Do you mean it cracks at the joints when you animate with it? All plasticine does that - you just have to smooth it down each time it happens. That's the strong point of plasticine and its greatest weakness - you can get all kinds of morphs that aren't possible with a puppet, but it does require a lot of patching up and smoothing down every few frames. Too much work for me, that's why I don't do clay animation.

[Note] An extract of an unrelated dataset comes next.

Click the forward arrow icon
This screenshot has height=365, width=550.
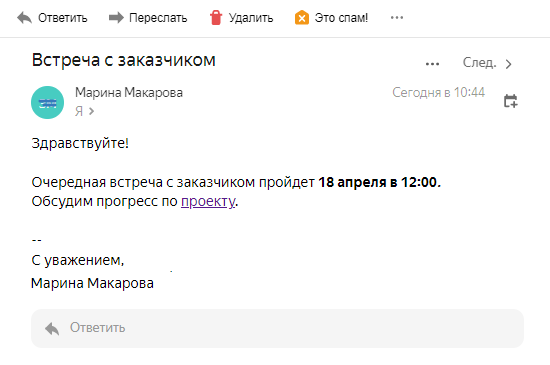click(116, 17)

I do clay animation. I use van aken clay. Strider is right, that happens to clay models, even I get the most problems with the hands. Do you use armatures? Cause if you don't then I might as well teach you how. It all depends on the character you are making. Clay animation requires a lot of time and work. You got to be patient.
I could still recall what one of the members here in another site told me about paraffin wax. He said that you could melt it and mix it with van aken clay to be workable. But i myself have not yet try it. But i am planning to take a try with it.
Thanks for your replay.
Good to know, that all plasticine are broken. I have a very hard plasticine. Mabye when i take a softer one it is a little bit easir to work with it? Because when i take the first time, the head of my figurs up its crake on the nake.
Now i have this Plasticine:
Here stand: Plasticine mold.
Maybe when i take this one:
here stand: model art cartoon-plasticine. Could that be better?
I found it exaggerated that when i just take the head a little bit up and then cracks
Van Aken works well if you know how to work with it. I can't work with it unless I harden it, (melt in a double boiler and add paraffin wax.) You can get more detail in the sculpts that way and it squishes less. The thing about clay animation is that it does require a lot of re-sculpting. if you extend the arm you might get a seam that cracks, it is all about smoothing it out, using the right tools and you fingers.